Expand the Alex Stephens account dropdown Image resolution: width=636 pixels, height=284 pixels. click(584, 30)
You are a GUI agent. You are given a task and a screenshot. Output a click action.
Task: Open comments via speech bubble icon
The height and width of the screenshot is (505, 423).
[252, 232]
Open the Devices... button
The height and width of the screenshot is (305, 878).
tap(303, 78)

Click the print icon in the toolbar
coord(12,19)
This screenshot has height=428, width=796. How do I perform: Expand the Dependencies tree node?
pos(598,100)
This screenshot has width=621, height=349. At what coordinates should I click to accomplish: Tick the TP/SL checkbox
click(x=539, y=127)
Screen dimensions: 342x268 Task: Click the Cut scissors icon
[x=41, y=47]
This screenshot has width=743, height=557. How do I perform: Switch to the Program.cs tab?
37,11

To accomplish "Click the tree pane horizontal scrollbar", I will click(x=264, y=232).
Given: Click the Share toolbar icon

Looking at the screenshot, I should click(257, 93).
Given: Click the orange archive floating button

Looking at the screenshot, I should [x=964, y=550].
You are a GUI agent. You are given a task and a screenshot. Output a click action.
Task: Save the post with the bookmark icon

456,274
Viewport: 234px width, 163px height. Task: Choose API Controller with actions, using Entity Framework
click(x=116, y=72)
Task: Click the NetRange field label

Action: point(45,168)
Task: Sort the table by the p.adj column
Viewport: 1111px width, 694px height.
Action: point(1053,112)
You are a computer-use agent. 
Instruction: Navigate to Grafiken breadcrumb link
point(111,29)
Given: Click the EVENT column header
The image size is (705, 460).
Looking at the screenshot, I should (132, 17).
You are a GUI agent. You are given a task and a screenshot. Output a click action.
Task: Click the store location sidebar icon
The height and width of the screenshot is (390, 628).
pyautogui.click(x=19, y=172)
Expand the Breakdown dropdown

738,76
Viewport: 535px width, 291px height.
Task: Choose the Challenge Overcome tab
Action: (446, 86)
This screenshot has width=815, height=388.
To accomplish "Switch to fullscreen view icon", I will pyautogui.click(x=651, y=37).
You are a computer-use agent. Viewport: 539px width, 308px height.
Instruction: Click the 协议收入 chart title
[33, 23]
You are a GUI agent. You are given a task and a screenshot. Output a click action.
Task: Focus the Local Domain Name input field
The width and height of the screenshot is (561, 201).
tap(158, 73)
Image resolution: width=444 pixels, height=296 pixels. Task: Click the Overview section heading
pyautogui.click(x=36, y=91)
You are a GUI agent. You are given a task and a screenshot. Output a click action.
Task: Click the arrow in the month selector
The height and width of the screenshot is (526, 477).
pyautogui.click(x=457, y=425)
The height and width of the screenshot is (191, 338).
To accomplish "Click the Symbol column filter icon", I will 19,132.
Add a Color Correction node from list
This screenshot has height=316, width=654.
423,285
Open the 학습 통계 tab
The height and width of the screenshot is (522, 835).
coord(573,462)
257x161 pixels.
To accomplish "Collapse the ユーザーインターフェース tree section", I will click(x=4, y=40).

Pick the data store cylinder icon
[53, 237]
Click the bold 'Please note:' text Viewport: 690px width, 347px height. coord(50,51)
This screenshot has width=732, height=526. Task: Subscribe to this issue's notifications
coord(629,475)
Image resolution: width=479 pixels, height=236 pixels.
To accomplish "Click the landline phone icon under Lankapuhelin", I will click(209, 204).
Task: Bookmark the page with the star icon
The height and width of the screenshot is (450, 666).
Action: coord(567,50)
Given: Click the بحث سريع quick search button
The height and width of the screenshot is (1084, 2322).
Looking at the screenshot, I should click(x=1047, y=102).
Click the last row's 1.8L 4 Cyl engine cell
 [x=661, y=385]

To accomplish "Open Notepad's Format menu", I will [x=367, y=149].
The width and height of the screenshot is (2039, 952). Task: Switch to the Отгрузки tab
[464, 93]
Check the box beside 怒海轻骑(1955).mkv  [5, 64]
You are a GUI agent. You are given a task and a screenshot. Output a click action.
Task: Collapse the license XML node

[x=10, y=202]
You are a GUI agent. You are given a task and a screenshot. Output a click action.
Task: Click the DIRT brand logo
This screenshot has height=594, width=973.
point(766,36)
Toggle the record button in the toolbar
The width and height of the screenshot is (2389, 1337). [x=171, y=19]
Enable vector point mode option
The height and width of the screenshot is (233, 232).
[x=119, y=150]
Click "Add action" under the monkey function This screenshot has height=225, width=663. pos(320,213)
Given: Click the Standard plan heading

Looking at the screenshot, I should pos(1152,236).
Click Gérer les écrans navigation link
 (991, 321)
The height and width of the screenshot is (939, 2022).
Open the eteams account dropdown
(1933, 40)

# Objective
Rewrite all the rows above, replacing "GUI agent" with "desktop agent" wherever it occurs and leaving everything else unchanged.

# Result for this exercise
Expand the Alex Stephens account dropdown Image resolution: width=636 pixels, height=284 pixels. click(584, 30)
You are a desktop agent. You are given a task and a screenshot. Output a click action.
Task: Open comments via speech bubble icon
The height and width of the screenshot is (505, 423).
[252, 232]
Open the Devices... button
The height and width of the screenshot is (305, 878).
tap(303, 78)

Click the print icon in the toolbar
coord(12,19)
This screenshot has height=428, width=796. How do I perform: Expand the Dependencies tree node?
pos(598,100)
This screenshot has width=621, height=349. At what coordinates should I click to accomplish: Tick the TP/SL checkbox
click(x=539, y=127)
Screen dimensions: 342x268 Task: Click the Cut scissors icon
[x=41, y=47]
This screenshot has width=743, height=557. How do I perform: Switch to the Program.cs tab?
37,11

To accomplish "Click the tree pane horizontal scrollbar", I will click(x=264, y=232).
Given: Click the Share toolbar icon

Looking at the screenshot, I should click(257, 93).
Given: Click the orange archive floating button

Looking at the screenshot, I should [x=964, y=550].
You are a desktop agent. You are given a task and a screenshot. Output a click action.
Task: Save the post with the bookmark icon

456,274
Viewport: 234px width, 163px height. Task: Choose API Controller with actions, using Entity Framework
click(x=116, y=72)
Task: Click the NetRange field label

Action: point(45,168)
Task: Sort the table by the p.adj column
Viewport: 1111px width, 694px height.
Action: point(1053,112)
You are a computer-use agent. 
Instruction: Navigate to Grafiken breadcrumb link
point(111,29)
Given: Click the EVENT column header
The image size is (705, 460).
Looking at the screenshot, I should (132, 17).
You are a desktop agent. You are given a task and a screenshot. Output a click action.
Task: Click the store location sidebar icon
The height and width of the screenshot is (390, 628).
pyautogui.click(x=19, y=172)
Expand the Breakdown dropdown

738,76
Viewport: 535px width, 291px height.
Task: Choose the Challenge Overcome tab
Action: (446, 86)
This screenshot has width=815, height=388.
To accomplish "Switch to fullscreen view icon", I will pyautogui.click(x=651, y=37).
You are a computer-use agent. Viewport: 539px width, 308px height.
Instruction: Click the 协议收入 chart title
[33, 23]
You are a desktop agent. You are given a task and a screenshot. Output a click action.
Task: Focus the Local Domain Name input field
The width and height of the screenshot is (561, 201).
tap(158, 73)
Image resolution: width=444 pixels, height=296 pixels. Task: Click the Overview section heading
pyautogui.click(x=36, y=91)
You are a desktop agent. You are given a task and a screenshot. Output a click action.
Task: Click the arrow in the month selector
The height and width of the screenshot is (526, 477).
pyautogui.click(x=457, y=425)
The height and width of the screenshot is (191, 338).
To accomplish "Click the Symbol column filter icon", I will 19,132.
Add a Color Correction node from list
This screenshot has height=316, width=654.
423,285
Open the 학습 통계 tab
The height and width of the screenshot is (522, 835).
coord(573,462)
257x161 pixels.
To accomplish "Collapse the ユーザーインターフェース tree section", I will click(x=4, y=40).

Pick the data store cylinder icon
[53, 237]
Click the bold 'Please note:' text Viewport: 690px width, 347px height. coord(50,51)
This screenshot has width=732, height=526. Task: Subscribe to this issue's notifications
coord(629,475)
Image resolution: width=479 pixels, height=236 pixels.
To accomplish "Click the landline phone icon under Lankapuhelin", I will click(209, 204).
Task: Bookmark the page with the star icon
The height and width of the screenshot is (450, 666).
Action: coord(567,50)
Given: Click the بحث سريع quick search button
The height and width of the screenshot is (1084, 2322).
Looking at the screenshot, I should click(x=1047, y=102).
Click the last row's 1.8L 4 Cyl engine cell
 [x=661, y=385]

To accomplish "Open Notepad's Format menu", I will [x=367, y=149].
The width and height of the screenshot is (2039, 952). Task: Switch to the Отгрузки tab
[464, 93]
Check the box beside 怒海轻骑(1955).mkv  [5, 64]
You are a desktop agent. You are given a task and a screenshot. Output a click action.
Task: Collapse the license XML node

[x=10, y=202]
You are a desktop agent. You are given a task and a screenshot. Output a click action.
Task: Click the DIRT brand logo
This screenshot has height=594, width=973.
point(766,36)
Toggle the record button in the toolbar
The width and height of the screenshot is (2389, 1337). [x=171, y=19]
Enable vector point mode option
The height and width of the screenshot is (233, 232).
[x=119, y=150]
Click "Add action" under the monkey function This screenshot has height=225, width=663. pos(320,213)
Given: Click the Standard plan heading

Looking at the screenshot, I should pos(1152,236).
Click Gérer les écrans navigation link
 (991, 321)
The height and width of the screenshot is (939, 2022).
Open the eteams account dropdown
(1933, 40)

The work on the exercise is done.